Jamaluddin Ahmed

Personal information
- Born: 5 January 1977 (age 49) Jessore, Khulna, Bangladesh
- Batting: Right-handed
- Bowling: Right-arm offbreak

International information
- National side: Bangladesh;
- Only ODI (cap 68): 7 November 2003 v England

Career statistics
| Competition | ODI | FC |
| Matches | 1 | 64 |
| Runs scored | 18 | 3,046 |
| Batting average | – | 31.08 |
| 100s/50s | 0/0 | 4/15 |
| Top score | 18* | 121 |
| Balls bowled | 24 | 10,117 |
| Wickets | 0 | 141 |
| Bowling average | – | 29.89 |
| 5 wickets in innings | – | 4 |
| 10 wickets in match | – | 1 |
| Best bowling | – | 8/67 |
| Catches/stumpings | 1/– | 42/– |
- Source: Cricinfo, 5 November 2016

= Jamaluddin Ahmed =

Bangladeshi cricketer (born 1977)

Jamaluddin Ahmed (born 5 January 1977) is a Bangladeshi former cricketer who played in one One Day International in 2003.

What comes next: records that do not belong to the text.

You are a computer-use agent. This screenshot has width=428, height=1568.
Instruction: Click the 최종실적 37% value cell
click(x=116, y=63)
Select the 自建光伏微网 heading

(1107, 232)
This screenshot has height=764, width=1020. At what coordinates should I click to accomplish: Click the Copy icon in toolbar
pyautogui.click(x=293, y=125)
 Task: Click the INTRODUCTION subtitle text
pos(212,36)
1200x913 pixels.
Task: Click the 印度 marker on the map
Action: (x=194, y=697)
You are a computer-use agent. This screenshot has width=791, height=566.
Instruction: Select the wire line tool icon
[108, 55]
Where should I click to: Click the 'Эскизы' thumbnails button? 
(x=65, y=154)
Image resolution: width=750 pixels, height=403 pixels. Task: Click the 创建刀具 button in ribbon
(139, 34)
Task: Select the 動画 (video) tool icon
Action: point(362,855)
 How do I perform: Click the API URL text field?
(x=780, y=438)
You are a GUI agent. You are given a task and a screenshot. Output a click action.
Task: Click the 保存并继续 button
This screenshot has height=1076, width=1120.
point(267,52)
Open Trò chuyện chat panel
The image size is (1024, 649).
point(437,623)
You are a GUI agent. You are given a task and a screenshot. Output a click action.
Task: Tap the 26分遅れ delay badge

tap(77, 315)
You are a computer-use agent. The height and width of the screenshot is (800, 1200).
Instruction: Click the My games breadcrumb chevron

A middle-order batsman and off-spin bowler, he played first-class cricket for Khulna Division from 2001 to 2008. His first ever century (121) helped Khulna win the final of the National Cricket League in 2002–03, and won him the man of the match award. He took his best innings and match bowling figures against Barisal Division in 2005-06: 8 for 67 and 3 for 45.